■ **Exercise description**: Go to the line containing "Instruction: Click the" in the records below. Repeat it and the lines after it exactly, all the way to the end.

Records from a dataset
################

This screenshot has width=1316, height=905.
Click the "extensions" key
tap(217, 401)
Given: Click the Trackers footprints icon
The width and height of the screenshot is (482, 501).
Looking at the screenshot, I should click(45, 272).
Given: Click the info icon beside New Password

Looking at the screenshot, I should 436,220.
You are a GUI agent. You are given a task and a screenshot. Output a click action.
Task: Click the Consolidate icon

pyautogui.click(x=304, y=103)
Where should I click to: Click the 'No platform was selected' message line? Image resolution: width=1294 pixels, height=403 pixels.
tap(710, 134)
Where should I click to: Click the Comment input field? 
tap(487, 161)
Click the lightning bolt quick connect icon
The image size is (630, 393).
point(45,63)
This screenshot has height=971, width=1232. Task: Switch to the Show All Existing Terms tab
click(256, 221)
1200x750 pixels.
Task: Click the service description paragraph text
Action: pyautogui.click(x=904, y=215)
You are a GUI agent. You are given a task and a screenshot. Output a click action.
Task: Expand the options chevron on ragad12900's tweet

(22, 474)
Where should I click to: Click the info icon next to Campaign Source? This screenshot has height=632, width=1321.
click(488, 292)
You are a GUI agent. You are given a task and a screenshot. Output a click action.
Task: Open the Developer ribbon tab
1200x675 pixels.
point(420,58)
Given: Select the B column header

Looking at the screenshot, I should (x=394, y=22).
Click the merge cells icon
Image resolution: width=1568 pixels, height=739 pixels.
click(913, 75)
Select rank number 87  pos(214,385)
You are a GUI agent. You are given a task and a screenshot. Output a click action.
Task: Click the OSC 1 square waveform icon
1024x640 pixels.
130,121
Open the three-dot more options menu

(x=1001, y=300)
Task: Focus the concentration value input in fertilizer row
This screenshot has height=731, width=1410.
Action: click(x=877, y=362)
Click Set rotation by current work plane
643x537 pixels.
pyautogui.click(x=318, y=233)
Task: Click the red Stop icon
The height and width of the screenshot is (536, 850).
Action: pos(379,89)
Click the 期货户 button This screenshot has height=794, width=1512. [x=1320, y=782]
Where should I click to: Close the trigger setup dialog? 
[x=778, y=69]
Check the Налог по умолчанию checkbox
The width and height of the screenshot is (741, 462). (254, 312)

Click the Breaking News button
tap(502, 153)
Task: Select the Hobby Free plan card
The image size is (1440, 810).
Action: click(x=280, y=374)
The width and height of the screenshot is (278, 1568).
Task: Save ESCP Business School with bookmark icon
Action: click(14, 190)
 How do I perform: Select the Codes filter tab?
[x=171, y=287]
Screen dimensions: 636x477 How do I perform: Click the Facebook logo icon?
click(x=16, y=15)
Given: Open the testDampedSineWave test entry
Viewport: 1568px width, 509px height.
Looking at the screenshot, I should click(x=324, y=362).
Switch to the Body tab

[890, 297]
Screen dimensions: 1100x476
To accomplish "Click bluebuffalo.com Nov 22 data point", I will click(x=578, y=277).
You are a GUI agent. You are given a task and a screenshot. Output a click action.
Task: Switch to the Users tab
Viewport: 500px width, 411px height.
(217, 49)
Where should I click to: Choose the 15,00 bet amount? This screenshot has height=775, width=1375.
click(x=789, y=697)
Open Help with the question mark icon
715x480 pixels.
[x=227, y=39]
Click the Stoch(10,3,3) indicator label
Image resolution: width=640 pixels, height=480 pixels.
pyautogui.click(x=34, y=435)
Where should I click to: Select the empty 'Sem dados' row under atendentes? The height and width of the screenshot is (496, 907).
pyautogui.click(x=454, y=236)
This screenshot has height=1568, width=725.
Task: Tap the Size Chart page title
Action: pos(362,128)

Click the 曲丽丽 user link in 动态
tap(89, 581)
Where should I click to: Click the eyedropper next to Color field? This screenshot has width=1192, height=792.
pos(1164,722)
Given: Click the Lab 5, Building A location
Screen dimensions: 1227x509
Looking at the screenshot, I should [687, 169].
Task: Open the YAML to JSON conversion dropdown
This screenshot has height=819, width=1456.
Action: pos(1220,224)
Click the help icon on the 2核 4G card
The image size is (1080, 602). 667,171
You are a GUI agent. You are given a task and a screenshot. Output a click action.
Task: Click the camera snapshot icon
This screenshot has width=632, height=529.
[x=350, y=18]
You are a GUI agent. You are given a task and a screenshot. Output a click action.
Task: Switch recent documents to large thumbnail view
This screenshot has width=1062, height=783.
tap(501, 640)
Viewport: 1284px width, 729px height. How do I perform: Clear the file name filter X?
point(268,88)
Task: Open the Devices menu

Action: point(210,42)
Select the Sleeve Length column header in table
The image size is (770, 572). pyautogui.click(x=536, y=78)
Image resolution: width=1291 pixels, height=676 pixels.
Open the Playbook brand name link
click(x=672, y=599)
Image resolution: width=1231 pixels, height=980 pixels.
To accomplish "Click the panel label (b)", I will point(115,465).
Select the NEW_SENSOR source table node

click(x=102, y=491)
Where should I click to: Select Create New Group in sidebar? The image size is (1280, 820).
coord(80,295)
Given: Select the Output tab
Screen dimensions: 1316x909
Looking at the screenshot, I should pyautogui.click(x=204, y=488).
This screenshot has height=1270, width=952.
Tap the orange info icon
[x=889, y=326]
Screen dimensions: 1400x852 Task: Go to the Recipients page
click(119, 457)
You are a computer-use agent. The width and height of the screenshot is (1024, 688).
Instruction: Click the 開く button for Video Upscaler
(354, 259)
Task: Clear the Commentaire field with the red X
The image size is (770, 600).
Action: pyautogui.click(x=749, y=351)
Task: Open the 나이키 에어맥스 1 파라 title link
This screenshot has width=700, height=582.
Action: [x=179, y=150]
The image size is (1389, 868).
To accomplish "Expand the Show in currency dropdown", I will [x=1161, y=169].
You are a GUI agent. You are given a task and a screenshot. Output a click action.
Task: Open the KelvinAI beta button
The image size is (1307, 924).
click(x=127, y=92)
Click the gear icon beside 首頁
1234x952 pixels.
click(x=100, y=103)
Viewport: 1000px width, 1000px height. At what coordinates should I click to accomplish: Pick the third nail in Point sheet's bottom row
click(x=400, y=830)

################

■ **Solution**:
Instruction: Click the 開く button for Video Upscaler
(354, 259)
Task: Clear the Commentaire field with the red X
The image size is (770, 600).
Action: pyautogui.click(x=749, y=351)
Task: Open the 나이키 에어맥스 1 파라 title link
This screenshot has width=700, height=582.
Action: [x=179, y=150]
The image size is (1389, 868).
To accomplish "Expand the Show in currency dropdown", I will [x=1161, y=169].
You are a GUI agent. You are given a task and a screenshot. Output a click action.
Task: Open the KelvinAI beta button
The image size is (1307, 924).
click(x=127, y=92)
Click the gear icon beside 首頁
1234x952 pixels.
click(x=100, y=103)
Viewport: 1000px width, 1000px height. At what coordinates should I click to accomplish: Pick the third nail in Point sheet's bottom row
click(x=400, y=830)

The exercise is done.